*** FRAGMENTO
Hace un momento he leído el comentario de un anónimo al post anterior. Debe de ser un peligrosísimo reaccionario, pues osa poner en solfa nuestro prodigioso régimen territorial autonómico, parafederal con incrustaciones de lapizlázuli y caja de cambios funcionando por libre. Pero, ya puestos con el tema, vamos a darle unas vueltas, aunque caiga sobre uno un rayo divino o nacional(ista), que viene a ser lo mismo.
Meterse con el régimen autonómico (o lo que sea) debe de ser heterodoxia propia de carcas, pues en ese tema, como en muchos, la mordaza del progresismo irreflexivo –malo por irreflexivo y tópico, no por progresismo- suele llevarnos a tragar con carros y carretas. Pues no, meditemos un poco y debatamos amigablemente.
Vivimos en este país atrapados entre nacionalismos asfixiantes y prejuiciosos. Uno, el de esa derecha que cultiva una idea mítica de España, como realidad metafísica y sublime. Ese nacionalismo antepone la nación, España, al Estado como organización política y jurídica de la convivencia entre ciudadanos. Son los que mantienen en su magín el mito de España una, grande y libre y a los que se les abren las carnes de pura angustia cuando ven tantas banderas, tantas lenguas y tantos parlamentos. El otro, el de esa otra derecha disfrazada de izquierda, pero en palmaria contradicción con lo que han sido tradicionalmente los programas y propósitos del pensamiento progresista, que anteponía la libertad e igualdad de cada persona a los fantasmagóricos derechos colectivos de naciones y pueblos. ¿Acaso no podemos escapar de ese bocadillo en el que unos y otros nos meten para comernos la moral y la capacidad de discernimiento?
******
*** EXTRACTO DE DATOS
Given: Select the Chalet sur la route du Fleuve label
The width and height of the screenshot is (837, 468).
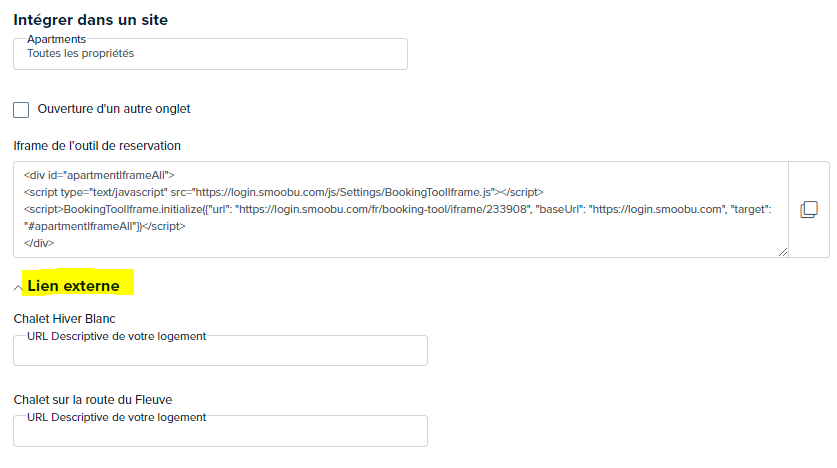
******
◆ **CONSIGNA DE TRABAJO**:
Escribe la continuación del texto sobre el régimen autonómico y los nacionalismos en España, a partir de su última frase. Las líneas no intervienen en este ejercicio.

◆ **RESPUESTA A CONTINUACIÓN**:
Las justificaciones teóricas para constituir un Estado fuertemente descentralizado y con alto grado de autogobierno de los territorios de que se compone son de dos tipos. El primero hace referencia a la identidad colectiva peculiar de ciertos grupos asentados en cierto territorio y que serían pueblos o naciones titulares del derecho a autodeterminarse como tales. La derecha más atrabiliaria entiende de esa manera a España como un todo y por eso reacciona críticamente frente a cualquier manera de romper esa mítica unidad de tintes trascendentes y esotéricos. Los llamados nacionalismos periféricos, como el catalán, el vasco o el gallego, cultivan idéntico mito, pero circunscrito al respectivo pueblo o nación. Por lo mismo que piensan los primeros que España tiene que ser, como nación, la base de un Estado único y unitario, opinan los otros que el destino natural y justo de Cataluña, País Vasco o Galicia es funcionar, de hecho o de Derecho, como un Estado independiente. Subyace a esa postura estructuralmente idéntica una rancia concepción del Estado como Estado-nación, de manera que la sustancia de la respectiva nación es la base material de todo Estado posible y adecuado.
Esa visión inquieta y desagrada a los que, como éste que suscribe, cultivan un individualismo liberaloide que tiene en más a los individuos que a los grupos y que lleva a preferir la libertad de cada uno y la básica igualdad entre todos antes que la realización y desarrollo de esos entes grupales llamados naciones o pueblos. Los escépticos que desconfiamos de teologías, incluidas la teologías políticas, y que pensamos que los espíritus de los pueblos y las esencias de las naciones no son más que fantasmas creados por la imaginación de profetas iluminados o de pícaros aprovechados, no podemos sentirnos cómodos con semejante explicación de nuestra forma de Estado, sea unitaria, autonómica, federal o confederal.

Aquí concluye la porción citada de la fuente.